*Exercise instructions:* Output every line of the dataset excerpt below verbatim, with no changes.

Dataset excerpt
.....
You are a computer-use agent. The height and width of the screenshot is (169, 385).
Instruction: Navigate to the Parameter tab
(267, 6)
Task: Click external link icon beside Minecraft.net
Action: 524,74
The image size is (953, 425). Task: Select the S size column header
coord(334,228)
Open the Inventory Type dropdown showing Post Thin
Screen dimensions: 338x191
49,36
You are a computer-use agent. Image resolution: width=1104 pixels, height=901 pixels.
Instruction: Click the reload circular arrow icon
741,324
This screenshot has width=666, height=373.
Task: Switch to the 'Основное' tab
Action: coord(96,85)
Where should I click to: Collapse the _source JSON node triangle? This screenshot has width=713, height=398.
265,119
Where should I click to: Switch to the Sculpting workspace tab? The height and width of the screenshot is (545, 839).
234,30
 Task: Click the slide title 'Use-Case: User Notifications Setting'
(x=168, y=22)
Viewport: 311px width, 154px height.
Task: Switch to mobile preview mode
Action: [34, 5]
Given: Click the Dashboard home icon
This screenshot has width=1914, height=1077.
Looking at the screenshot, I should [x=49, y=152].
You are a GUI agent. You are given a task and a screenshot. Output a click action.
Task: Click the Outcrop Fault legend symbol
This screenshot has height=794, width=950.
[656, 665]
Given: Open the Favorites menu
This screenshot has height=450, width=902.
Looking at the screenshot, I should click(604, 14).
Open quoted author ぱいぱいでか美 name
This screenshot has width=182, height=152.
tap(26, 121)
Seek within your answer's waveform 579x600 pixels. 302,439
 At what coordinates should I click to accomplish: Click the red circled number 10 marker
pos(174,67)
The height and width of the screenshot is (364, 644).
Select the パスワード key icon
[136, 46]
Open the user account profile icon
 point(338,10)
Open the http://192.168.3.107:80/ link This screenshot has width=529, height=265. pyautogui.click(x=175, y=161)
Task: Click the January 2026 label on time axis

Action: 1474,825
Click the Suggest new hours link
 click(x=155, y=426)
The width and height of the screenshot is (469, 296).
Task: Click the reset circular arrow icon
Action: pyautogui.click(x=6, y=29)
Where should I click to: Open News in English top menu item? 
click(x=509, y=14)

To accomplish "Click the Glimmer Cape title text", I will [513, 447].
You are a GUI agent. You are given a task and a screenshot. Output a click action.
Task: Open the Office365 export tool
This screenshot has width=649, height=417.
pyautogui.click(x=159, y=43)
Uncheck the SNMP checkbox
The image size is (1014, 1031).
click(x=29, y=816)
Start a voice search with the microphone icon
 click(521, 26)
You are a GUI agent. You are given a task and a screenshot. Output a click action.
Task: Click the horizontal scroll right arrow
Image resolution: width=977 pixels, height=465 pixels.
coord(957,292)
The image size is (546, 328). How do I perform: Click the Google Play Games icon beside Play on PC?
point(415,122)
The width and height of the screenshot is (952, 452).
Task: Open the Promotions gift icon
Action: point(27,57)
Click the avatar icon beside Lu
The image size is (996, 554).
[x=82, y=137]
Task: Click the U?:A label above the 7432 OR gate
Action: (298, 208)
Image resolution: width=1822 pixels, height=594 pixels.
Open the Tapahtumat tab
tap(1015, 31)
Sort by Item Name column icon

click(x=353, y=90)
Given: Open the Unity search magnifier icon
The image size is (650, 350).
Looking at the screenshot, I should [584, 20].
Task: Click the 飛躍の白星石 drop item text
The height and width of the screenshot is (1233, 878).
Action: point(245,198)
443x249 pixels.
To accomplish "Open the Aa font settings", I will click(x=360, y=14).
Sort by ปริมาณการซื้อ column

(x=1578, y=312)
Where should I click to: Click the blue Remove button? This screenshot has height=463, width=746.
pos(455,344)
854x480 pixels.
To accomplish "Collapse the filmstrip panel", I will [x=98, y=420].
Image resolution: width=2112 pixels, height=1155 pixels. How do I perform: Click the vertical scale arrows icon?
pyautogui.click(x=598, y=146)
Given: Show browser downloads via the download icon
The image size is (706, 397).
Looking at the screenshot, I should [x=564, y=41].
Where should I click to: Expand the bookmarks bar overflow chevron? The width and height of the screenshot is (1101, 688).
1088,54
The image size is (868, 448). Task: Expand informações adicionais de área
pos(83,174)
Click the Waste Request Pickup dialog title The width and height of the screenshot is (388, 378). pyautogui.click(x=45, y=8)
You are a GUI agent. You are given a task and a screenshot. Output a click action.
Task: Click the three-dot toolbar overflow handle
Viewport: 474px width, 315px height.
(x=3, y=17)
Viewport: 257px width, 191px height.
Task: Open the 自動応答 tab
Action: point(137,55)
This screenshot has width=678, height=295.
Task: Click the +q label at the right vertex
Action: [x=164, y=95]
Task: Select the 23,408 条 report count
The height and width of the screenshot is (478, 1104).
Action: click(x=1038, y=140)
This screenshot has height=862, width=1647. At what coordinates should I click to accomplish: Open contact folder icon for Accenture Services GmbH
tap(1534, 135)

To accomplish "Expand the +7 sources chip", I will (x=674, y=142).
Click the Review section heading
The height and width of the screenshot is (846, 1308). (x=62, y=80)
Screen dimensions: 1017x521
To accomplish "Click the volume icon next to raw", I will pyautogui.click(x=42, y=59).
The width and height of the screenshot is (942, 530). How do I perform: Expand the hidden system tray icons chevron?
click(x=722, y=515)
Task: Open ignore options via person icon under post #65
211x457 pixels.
.....
*Exercise output:*
You are a computer-use agent. The height and width of the screenshot is (169, 385).
Instruction: Navigate to the Parameter tab
(267, 6)
Task: Click external link icon beside Minecraft.net
Action: 524,74
The image size is (953, 425). Task: Select the S size column header
coord(334,228)
Open the Inventory Type dropdown showing Post Thin
Screen dimensions: 338x191
49,36
You are a computer-use agent. Image resolution: width=1104 pixels, height=901 pixels.
Instruction: Click the reload circular arrow icon
741,324
This screenshot has width=666, height=373.
Task: Switch to the 'Основное' tab
Action: coord(96,85)
Where should I click to: Collapse the _source JSON node triangle? This screenshot has width=713, height=398.
265,119
Where should I click to: Switch to the Sculpting workspace tab? The height and width of the screenshot is (545, 839).
234,30
 Task: Click the slide title 'Use-Case: User Notifications Setting'
(x=168, y=22)
Viewport: 311px width, 154px height.
Task: Switch to mobile preview mode
Action: [34, 5]
Given: Click the Dashboard home icon
This screenshot has width=1914, height=1077.
Looking at the screenshot, I should [x=49, y=152].
You are a GUI agent. You are given a task and a screenshot. Output a click action.
Task: Click the Outcrop Fault legend symbol
This screenshot has height=794, width=950.
[656, 665]
Given: Open the Favorites menu
This screenshot has height=450, width=902.
Looking at the screenshot, I should click(604, 14).
Open quoted author ぱいぱいでか美 name
This screenshot has width=182, height=152.
tap(26, 121)
Seek within your answer's waveform 579x600 pixels. 302,439
 At what coordinates should I click to accomplish: Click the red circled number 10 marker
pos(174,67)
The height and width of the screenshot is (364, 644).
Select the パスワード key icon
[136, 46]
Open the user account profile icon
 point(338,10)
Open the http://192.168.3.107:80/ link This screenshot has width=529, height=265. pyautogui.click(x=175, y=161)
Task: Click the January 2026 label on time axis

Action: 1474,825
Click the Suggest new hours link
 click(x=155, y=426)
The width and height of the screenshot is (469, 296).
Task: Click the reset circular arrow icon
Action: pyautogui.click(x=6, y=29)
Where should I click to: Open News in English top menu item? 
click(x=509, y=14)

To accomplish "Click the Glimmer Cape title text", I will [513, 447].
You are a GUI agent. You are given a task and a screenshot. Output a click action.
Task: Open the Office365 export tool
This screenshot has width=649, height=417.
pyautogui.click(x=159, y=43)
Uncheck the SNMP checkbox
The image size is (1014, 1031).
click(x=29, y=816)
Start a voice search with the microphone icon
 click(521, 26)
You are a GUI agent. You are given a task and a screenshot. Output a click action.
Task: Click the horizontal scroll right arrow
Image resolution: width=977 pixels, height=465 pixels.
coord(957,292)
The image size is (546, 328). How do I perform: Click the Google Play Games icon beside Play on PC?
point(415,122)
The width and height of the screenshot is (952, 452).
Task: Open the Promotions gift icon
Action: point(27,57)
Click the avatar icon beside Lu
The image size is (996, 554).
[x=82, y=137]
Task: Click the U?:A label above the 7432 OR gate
Action: (298, 208)
Image resolution: width=1822 pixels, height=594 pixels.
Open the Tapahtumat tab
tap(1015, 31)
Sort by Item Name column icon

click(x=353, y=90)
Given: Open the Unity search magnifier icon
The image size is (650, 350).
Looking at the screenshot, I should [584, 20].
Task: Click the 飛躍の白星石 drop item text
The height and width of the screenshot is (1233, 878).
Action: point(245,198)
443x249 pixels.
To accomplish "Open the Aa font settings", I will click(x=360, y=14).
Sort by ปริมาณการซื้อ column

(x=1578, y=312)
Where should I click to: Click the blue Remove button? This screenshot has height=463, width=746.
pos(455,344)
854x480 pixels.
To accomplish "Collapse the filmstrip panel", I will [x=98, y=420].
Image resolution: width=2112 pixels, height=1155 pixels. How do I perform: Click the vertical scale arrows icon?
pyautogui.click(x=598, y=146)
Given: Show browser downloads via the download icon
The image size is (706, 397).
Looking at the screenshot, I should [x=564, y=41].
Where should I click to: Expand the bookmarks bar overflow chevron? The width and height of the screenshot is (1101, 688).
1088,54
The image size is (868, 448). Task: Expand informações adicionais de área
pos(83,174)
Click the Waste Request Pickup dialog title The width and height of the screenshot is (388, 378). pyautogui.click(x=45, y=8)
You are a GUI agent. You are given a task and a screenshot. Output a click action.
Task: Click the three-dot toolbar overflow handle
Viewport: 474px width, 315px height.
(x=3, y=17)
Viewport: 257px width, 191px height.
Task: Open the 自動応答 tab
Action: point(137,55)
This screenshot has width=678, height=295.
Task: Click the +q label at the right vertex
Action: [x=164, y=95]
Task: Select the 23,408 条 report count
The height and width of the screenshot is (478, 1104).
Action: click(x=1038, y=140)
This screenshot has height=862, width=1647. At what coordinates should I click to accomplish: Open contact folder icon for Accenture Services GmbH
tap(1534, 135)

To accomplish "Expand the +7 sources chip", I will (x=674, y=142).
Click the Review section heading
The height and width of the screenshot is (846, 1308). (x=62, y=80)
Screen dimensions: 1017x521
To accomplish "Click the volume icon next to raw", I will pyautogui.click(x=42, y=59).
The width and height of the screenshot is (942, 530). How do I perform: Expand the hidden system tray icons chevron?
click(x=722, y=515)
Task: Open ignore options via person icon under post #65
211x457 pixels.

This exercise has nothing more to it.